Mattioli sepolto nella «sua» Vasto

Le spoglie dell’ex manager Fiat deposte nella cappella di famiglia.

VASTO. Riposano nella tomba di famiglia nel cimitero di Vasto le spoglie di Francesco Paolo Mattioli, 70 anni, top manager Fiat nell’era Romiti e nipote del banchiere umanista Raffaele, uno dei fondatori della Banca Commerciale Italiana (Comit).
Dopo una vita passata negli uffici del Lingotto di Torino, il numero tre del colosso automobilistico, braccio destro di Giovanni Agnelli e Romiti, si era ritirato da qualche mese nella città in cui era nato, Roma, e dove è morto per un male che non gli ha lasciato speranza. Uno degli ultimi desideri espressi alla famiglia era stato quello di essere seppellito a Vasto, città a cui ha legato i ricordi dell’infanzia ed è rimasto sempre profondamente attaccato. Il feretro è arrivato nel primo pomeriggio, accompagnato dalla moglie Elli, amore di una vita, dai due figli, la primogenita Anna e Andrea, e dai tre nipotini. Pochi i parenti e conoscenti presenti per l’estremo saluto al “Re della finanza”.

Il rito si è svolto in forma strettamente privata, lontano dai riflettori ai quali si era dovuto, suo malgrado, abituare dai tempi della scalata ai vertici Fiat all’arresto con il ciclone “Mani pulite” e per sua volontà non sono stati affissi nemmeno i manifestini funebri nelle strade. «Francesco Paolo era un uomo eccezionale, con un grande senso della famiglia, molto riservato», ricorda Carlo Tessitore, uno dei nipoti, «almeno una volta l’anno veniva per qualche giorno a Vasto e ne approfittava per mangiare il pesce».

Dallo zio Raffaele (fratello del nonno) aveva ereditato due cose, la passione per la finanza e l’amore per la città adriatica. «Una “capatina” a Palazzo Mattioli, la casa di famiglia, donata al Comune e attuale sede della biblioteca civica, e l’immancabile passeggiata lungo la Loggia Amblingh come da ragazzino in estate, erano le tappe obbligatorie del suo viaggio della memoria e dei ricordi», racconta ancora Tessitore. Si sentiva vastese e parrocchiano della cattedrale di San Giuseppe, a due passi dall’abitazione paterna ed il vecchio parroco, monsignor Giovanni Pellicciotti, celebrava la messa di suffragio del papà Cesario scomparso sei anni fa. Il sacerdote era al cimitero fra i pochi intimi arrivati per l’estremo saluto.

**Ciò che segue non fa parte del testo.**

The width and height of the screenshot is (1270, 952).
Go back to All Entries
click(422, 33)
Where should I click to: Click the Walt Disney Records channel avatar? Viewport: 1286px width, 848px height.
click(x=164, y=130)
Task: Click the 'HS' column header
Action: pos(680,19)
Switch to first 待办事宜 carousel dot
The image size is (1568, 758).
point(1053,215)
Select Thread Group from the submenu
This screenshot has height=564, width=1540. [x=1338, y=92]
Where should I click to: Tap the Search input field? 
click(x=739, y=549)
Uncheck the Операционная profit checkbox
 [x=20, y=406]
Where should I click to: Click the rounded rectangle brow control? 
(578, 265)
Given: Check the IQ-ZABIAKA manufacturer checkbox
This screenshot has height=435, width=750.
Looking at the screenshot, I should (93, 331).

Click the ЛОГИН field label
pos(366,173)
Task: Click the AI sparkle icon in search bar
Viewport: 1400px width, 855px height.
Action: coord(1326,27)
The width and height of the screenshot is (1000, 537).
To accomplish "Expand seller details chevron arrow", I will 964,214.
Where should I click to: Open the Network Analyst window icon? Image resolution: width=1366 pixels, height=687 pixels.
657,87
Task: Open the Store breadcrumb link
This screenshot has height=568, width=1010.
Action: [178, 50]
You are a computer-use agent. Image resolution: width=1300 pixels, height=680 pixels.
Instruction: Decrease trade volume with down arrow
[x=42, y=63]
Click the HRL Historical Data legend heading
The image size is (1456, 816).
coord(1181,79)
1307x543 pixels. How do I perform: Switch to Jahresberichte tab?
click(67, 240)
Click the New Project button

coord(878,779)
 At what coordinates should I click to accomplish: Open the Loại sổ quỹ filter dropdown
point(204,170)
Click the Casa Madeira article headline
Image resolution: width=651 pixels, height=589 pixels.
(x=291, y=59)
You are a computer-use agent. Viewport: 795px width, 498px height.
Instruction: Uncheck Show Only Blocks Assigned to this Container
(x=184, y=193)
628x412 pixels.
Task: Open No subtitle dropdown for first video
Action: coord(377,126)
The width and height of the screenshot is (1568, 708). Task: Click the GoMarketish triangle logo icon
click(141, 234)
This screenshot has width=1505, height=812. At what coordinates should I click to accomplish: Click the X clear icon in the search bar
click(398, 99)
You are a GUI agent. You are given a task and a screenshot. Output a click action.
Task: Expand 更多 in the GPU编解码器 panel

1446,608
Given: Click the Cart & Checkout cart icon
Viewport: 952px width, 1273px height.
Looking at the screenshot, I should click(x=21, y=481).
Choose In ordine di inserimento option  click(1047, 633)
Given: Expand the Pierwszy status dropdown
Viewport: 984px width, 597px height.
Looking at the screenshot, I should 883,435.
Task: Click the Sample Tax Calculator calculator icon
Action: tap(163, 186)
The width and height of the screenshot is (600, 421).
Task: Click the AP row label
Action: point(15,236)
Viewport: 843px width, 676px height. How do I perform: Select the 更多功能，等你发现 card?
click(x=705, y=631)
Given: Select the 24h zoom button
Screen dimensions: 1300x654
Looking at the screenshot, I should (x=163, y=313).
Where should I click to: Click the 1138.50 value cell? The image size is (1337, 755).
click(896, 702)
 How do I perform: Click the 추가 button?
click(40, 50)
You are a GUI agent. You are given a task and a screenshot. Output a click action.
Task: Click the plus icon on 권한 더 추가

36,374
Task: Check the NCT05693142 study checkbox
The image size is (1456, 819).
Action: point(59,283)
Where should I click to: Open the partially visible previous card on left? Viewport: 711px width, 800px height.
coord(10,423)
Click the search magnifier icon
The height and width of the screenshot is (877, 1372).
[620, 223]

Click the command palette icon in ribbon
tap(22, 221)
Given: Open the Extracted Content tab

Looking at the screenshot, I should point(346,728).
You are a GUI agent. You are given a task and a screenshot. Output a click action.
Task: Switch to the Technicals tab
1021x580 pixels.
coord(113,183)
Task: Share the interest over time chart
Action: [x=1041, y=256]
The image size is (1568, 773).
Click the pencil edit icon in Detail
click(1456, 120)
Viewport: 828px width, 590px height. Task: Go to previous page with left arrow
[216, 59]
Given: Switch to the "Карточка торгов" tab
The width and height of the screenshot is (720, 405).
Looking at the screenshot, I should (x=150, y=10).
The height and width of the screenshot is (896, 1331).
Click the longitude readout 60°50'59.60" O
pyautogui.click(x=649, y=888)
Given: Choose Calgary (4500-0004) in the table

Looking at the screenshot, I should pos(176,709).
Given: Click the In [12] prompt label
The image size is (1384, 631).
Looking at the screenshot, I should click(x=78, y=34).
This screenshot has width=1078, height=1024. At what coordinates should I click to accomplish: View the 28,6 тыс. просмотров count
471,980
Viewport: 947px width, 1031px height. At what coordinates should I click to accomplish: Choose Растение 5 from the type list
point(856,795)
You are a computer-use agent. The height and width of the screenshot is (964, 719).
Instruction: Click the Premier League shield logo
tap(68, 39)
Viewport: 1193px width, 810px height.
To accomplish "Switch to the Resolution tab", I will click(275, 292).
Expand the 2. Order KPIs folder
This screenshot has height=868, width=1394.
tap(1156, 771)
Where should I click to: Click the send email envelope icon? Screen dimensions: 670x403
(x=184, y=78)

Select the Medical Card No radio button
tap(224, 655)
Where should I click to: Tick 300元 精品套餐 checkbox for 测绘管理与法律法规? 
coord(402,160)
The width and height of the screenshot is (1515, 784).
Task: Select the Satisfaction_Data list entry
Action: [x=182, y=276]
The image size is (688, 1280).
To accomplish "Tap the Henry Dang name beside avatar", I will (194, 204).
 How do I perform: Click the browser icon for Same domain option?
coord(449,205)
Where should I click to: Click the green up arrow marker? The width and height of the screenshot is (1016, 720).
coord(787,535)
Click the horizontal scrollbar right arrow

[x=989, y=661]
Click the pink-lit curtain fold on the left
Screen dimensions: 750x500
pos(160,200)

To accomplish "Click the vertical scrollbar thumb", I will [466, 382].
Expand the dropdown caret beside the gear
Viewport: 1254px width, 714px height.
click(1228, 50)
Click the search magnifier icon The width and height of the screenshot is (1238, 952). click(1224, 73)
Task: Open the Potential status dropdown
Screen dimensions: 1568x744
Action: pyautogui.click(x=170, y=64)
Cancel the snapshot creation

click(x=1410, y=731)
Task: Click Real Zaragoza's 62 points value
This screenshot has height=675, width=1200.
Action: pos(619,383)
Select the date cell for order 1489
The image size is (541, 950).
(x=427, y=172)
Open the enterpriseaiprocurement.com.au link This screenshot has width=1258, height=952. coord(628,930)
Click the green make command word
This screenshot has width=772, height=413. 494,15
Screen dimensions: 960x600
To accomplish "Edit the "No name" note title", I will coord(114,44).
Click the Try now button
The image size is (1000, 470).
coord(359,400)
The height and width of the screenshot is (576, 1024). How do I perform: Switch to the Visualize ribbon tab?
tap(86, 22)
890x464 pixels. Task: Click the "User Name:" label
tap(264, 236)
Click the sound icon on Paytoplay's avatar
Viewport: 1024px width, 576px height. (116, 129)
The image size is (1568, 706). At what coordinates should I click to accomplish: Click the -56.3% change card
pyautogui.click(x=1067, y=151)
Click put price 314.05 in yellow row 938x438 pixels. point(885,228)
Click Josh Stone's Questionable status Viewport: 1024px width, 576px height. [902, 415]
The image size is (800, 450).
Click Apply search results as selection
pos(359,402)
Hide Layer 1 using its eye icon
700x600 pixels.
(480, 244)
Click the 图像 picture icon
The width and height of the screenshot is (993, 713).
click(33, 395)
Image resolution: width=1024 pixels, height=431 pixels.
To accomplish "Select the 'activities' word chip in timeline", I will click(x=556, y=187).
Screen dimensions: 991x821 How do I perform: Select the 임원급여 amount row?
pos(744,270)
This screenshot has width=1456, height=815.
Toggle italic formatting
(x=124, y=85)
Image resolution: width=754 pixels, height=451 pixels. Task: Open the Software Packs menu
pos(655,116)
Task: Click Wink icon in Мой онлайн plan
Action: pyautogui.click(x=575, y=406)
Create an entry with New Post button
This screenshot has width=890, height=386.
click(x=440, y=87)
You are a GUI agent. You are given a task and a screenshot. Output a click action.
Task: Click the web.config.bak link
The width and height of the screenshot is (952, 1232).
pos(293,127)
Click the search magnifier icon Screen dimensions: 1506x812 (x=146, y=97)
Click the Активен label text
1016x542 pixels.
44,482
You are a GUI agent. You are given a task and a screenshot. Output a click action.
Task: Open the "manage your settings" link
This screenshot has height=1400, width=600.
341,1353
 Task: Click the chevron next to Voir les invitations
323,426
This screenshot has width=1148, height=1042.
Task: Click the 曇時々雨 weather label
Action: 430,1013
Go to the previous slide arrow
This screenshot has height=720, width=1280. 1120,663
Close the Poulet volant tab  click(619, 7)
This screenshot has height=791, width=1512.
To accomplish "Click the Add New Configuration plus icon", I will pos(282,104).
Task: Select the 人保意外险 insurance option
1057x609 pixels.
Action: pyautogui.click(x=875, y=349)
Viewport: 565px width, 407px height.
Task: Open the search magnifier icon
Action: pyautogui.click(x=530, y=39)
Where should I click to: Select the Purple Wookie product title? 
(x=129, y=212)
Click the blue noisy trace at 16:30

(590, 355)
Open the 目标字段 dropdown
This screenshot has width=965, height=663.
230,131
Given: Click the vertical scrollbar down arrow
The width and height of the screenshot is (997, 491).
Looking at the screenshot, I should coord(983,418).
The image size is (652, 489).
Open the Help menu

Mattioli tornava di solito per la ricorrenza dei defunti per far visita alla tomba del padre che qualche anno fa aveva deciso di far sistemare curandone la progettazione. «Probabilmente aveva già deciso di essere sepolto qui. Aveva un grande desiderio, godersi lontano dal mondo della finanza i tre nipotini», conclude Tessitore, «ma il male che lo ha portato alla morte in meno di quattro mesi non glielo ha consentito».